Let's read the school earnings data set from the online resource and plot the earning gap between genders. 

In [None]:
data <- read.csv("https://raw.githubusercontent.com/plotly/datasets/master/school_earnings.csv")
head(data)
summary(data)
str(data)

**We will use plot_ly function to create a scatter plot and the size of the mark will encode the gap.**

In [None]:
p <- plot_ly(data, x = ~Women, y = ~Men, text = ~School, type = 'scatter', mode = 'markers',
             marker = list(size = ~Gap, opacity = 0.5)) %>%
     layout(title = 'Gender Gap in Earnings per University',
            xaxis = list(showgrid = FALSE), # NO grid for clarity and data-ink ratio 
            yaxis = list(showgrid = FALSE))

p

**Let's use color to encode the gap.**

In [None]:
p2 <- plot_ly(data, x = ~Women, y = ~Men, text = ~School, color = ~Gap, type = 'scatter', mode = 'markers', 
              colors = 'Reds',
              marker = list(size = ~Gap, opacity = 0.5)) %>%
      layout(title = 'Gender Gap in Earnings per University',
             xaxis = list(showgrid = FALSE),
             yaxis = list(showgrid = FALSE))
p2

**We can also encode the states by color, let's add states to the data.** 

In [None]:
data$State <- as.factor(c('Massachusetts', 'California', 'Massachusetts', 'Pennsylvania', 'New Jersey', 'Illinois', 'Washington DC',
                          'Massachusetts', 'Connecticut', 'New York', 'North Carolina', 'New Hampshire', 'New York', 'Indiana',
                          'New York', 'Michigan', 'Rhode Island', 'California', 'Georgia', 'California', 'California'))

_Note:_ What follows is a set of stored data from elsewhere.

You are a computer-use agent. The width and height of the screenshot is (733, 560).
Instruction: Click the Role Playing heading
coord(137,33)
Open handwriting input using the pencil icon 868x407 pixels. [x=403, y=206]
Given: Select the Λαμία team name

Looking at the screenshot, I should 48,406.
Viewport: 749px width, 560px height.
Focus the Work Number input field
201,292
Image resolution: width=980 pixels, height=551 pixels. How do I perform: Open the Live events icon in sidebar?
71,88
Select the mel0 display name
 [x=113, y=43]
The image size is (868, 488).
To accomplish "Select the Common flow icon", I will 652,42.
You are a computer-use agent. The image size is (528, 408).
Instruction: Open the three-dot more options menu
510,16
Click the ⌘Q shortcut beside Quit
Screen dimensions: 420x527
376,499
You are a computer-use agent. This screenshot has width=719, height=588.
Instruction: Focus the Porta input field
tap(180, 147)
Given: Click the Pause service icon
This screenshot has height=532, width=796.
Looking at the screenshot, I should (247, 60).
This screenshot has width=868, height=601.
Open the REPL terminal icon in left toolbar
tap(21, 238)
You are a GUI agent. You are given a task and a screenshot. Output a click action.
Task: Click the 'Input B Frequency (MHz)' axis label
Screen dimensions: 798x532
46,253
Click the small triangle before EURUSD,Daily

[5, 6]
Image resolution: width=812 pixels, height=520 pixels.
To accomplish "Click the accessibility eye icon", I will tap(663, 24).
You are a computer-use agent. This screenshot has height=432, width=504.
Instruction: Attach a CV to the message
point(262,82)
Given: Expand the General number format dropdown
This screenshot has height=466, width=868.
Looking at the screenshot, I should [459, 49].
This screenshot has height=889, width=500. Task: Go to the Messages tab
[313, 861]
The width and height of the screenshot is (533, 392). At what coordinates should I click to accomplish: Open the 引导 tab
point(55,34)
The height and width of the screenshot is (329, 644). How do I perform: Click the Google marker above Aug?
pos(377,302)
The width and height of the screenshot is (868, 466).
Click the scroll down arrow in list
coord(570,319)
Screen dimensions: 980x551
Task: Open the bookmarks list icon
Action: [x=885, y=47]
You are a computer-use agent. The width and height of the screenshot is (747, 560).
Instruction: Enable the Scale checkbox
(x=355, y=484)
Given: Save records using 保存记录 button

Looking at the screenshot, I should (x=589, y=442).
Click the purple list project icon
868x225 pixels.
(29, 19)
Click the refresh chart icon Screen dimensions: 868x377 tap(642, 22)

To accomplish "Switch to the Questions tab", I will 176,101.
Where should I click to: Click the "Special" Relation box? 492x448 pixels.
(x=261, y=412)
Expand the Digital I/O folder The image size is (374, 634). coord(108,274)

p3 <- plot_ly(data, x = ~Women, y = ~Men, type = 'scatter', mode = 'markers', size = ~Gap, color = ~State, 
              colors = 'Paired',
              sizes = c(10, 50), marker = list(opacity = 0.5, sizemode = 'diameter'),
              hoverinfo = 'text', text = ~paste('School:', School, '<br>Gender gap:', Gap)) %>%
      layout(title = 'Gender Gap in Earnings per University',
             xaxis = list(showgrid = FALSE),
             yaxis = list(showgrid = FALSE),
             showlegend = FALSE)

p3

## NOW YOUR TURN: 


A famous interactive and animated bubble chart is the **Gapminder** that you can see and interact with [here](http://gapminder.org/tools). 

**Let's create a Gapminder-like plot by using 2007 data only.**


In [None]:
data <- read.csv("https://raw.githubusercontent.com/plotly/datasets/master/gapminderDataFiveYear.csv")
str(data)

In [None]:
# PICK 2007 DATA ONLY 
data_2007 <- data[which(data$year == 2007),]


# SORT IT 
data_2007 <- data_2007[order(data_2007$continent, data_2007$country),]

In [None]:
slope <- 2.666051223553066e-05
data_2007$size <- sqrt(data_2007$pop * slope)
colors <- c('#4AC6B7', '#1972A4', '#965F8A', '#FF7070', '#C61951')



# X AND Y AXES WILL BE GDP PER CAP AND LIFE EXPECTANCY, RESPECTIVELY. 
# MAP THE CONTINENT ATTRIBUTE TO COLOR VISUAL VARIABLE, 
# AND THE SIZE ATTRIBUTE TO SIZE VISUAL VARIABLE. 

pg <- plot_ly(data_2007, x = ~gdpPercap, y = ~lifeExp, color = ~continent, size = ~size, colors = colors, 
              
              type = 'scatter', mode = 'markers', 

              #sizes = c(min(data_2007$size), max(data_2007$size)),        
              sizes = c(10, 100), # limit the size of the bubbles in order to make them easily visible 
              marker = list(symbol = 'circle', sizemode = 'diameter', line = list(width = 2, color = '#FFFFFF')),

              # add hover text for bubbles               
              text = ~paste('Country:', country, '<br>Life Expectancy:', lifeExp, '<br>GDP:', gdpPercap,
                      '<br>Pop.:', pop)) %>%
      layout(title = 'Life Expectancy v. Per Capita GDP, 2007',
             xaxis = list(title = 'GDP per capita (2000 dollars)',
                      gridcolor = 'rgb(255, 255, 255)',
                      range = c(2.003297660701705, 5.191505530708712),
                      type = 'log',
                      zerolinewidth = 1,
                      ticklen = 5,
                      gridwidth = 2),
             yaxis = list(title = 'Life Expectancy (years)',
                      gridcolor = 'rgb(255, 255, 255)',
                      range = c(36.12621671352166, 91.72921793264332),
                      zerolinewidth = 1,
                      ticklen = 5,
                      gridwith = 2),
             paper_bgcolor = 'rgb(243, 243, 243)',
             plot_bgcolor = 'rgb(243, 243, 243)')
pg